**WORK INSTRUCTION**. Copy each record exactly and skip its pictures.

**SUPPLIED MATERIAL**.
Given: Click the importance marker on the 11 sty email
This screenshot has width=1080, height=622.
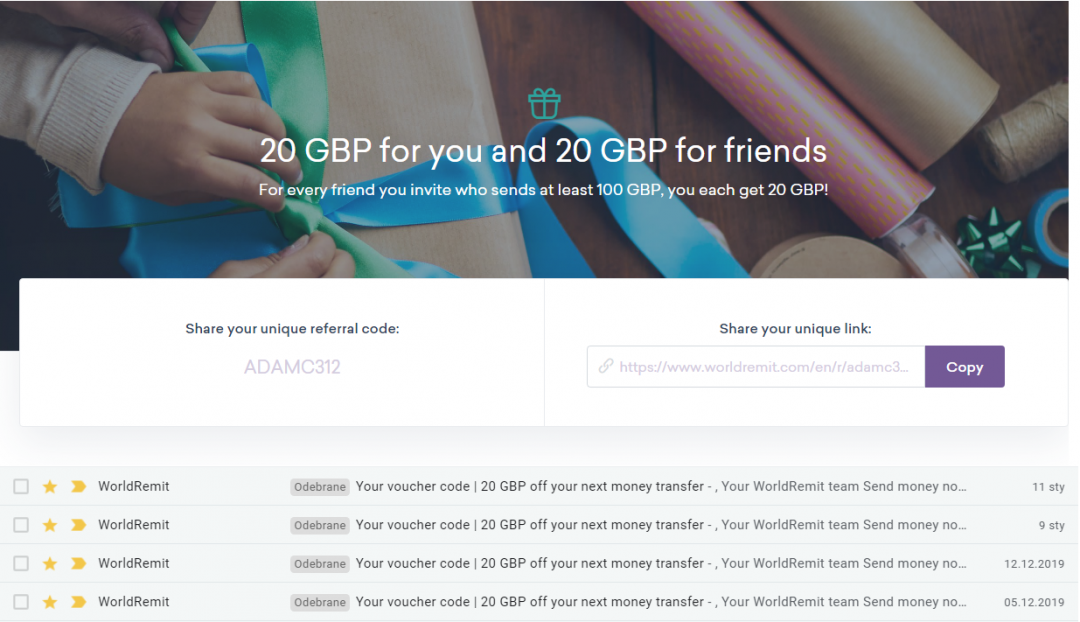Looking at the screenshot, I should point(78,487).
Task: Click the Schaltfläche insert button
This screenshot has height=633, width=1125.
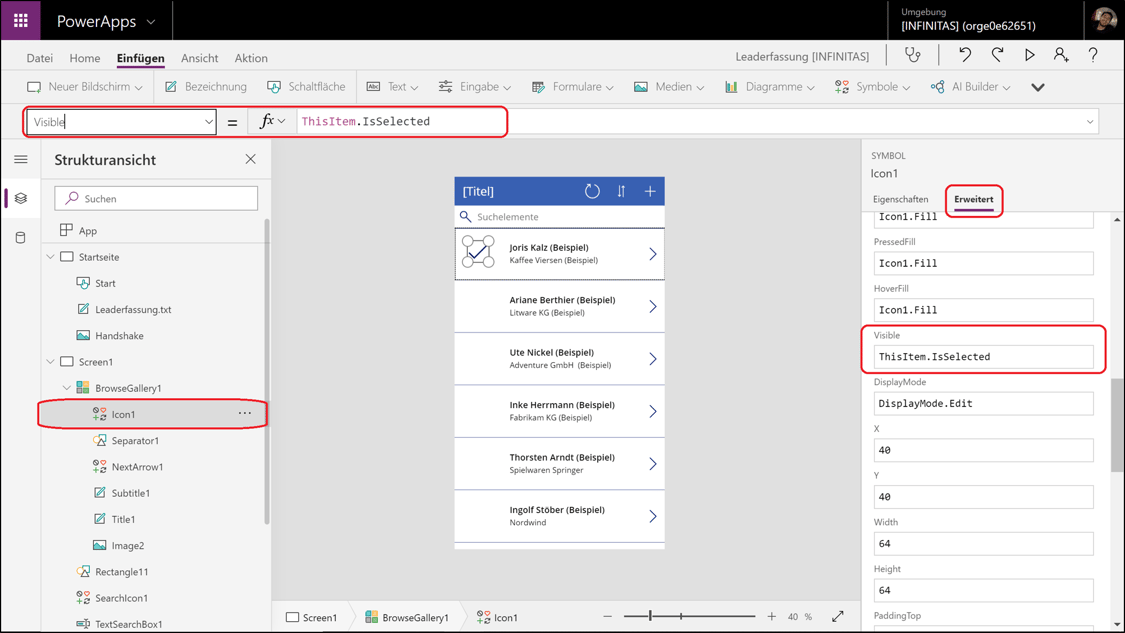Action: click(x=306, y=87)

**OUTPUT OF THE EXERCISE**.
Given: Click the importance marker on the 11 sty email
This screenshot has width=1080, height=622.
Looking at the screenshot, I should point(78,487).
Task: Click the Schaltfläche insert button
This screenshot has height=633, width=1125.
Action: click(x=306, y=87)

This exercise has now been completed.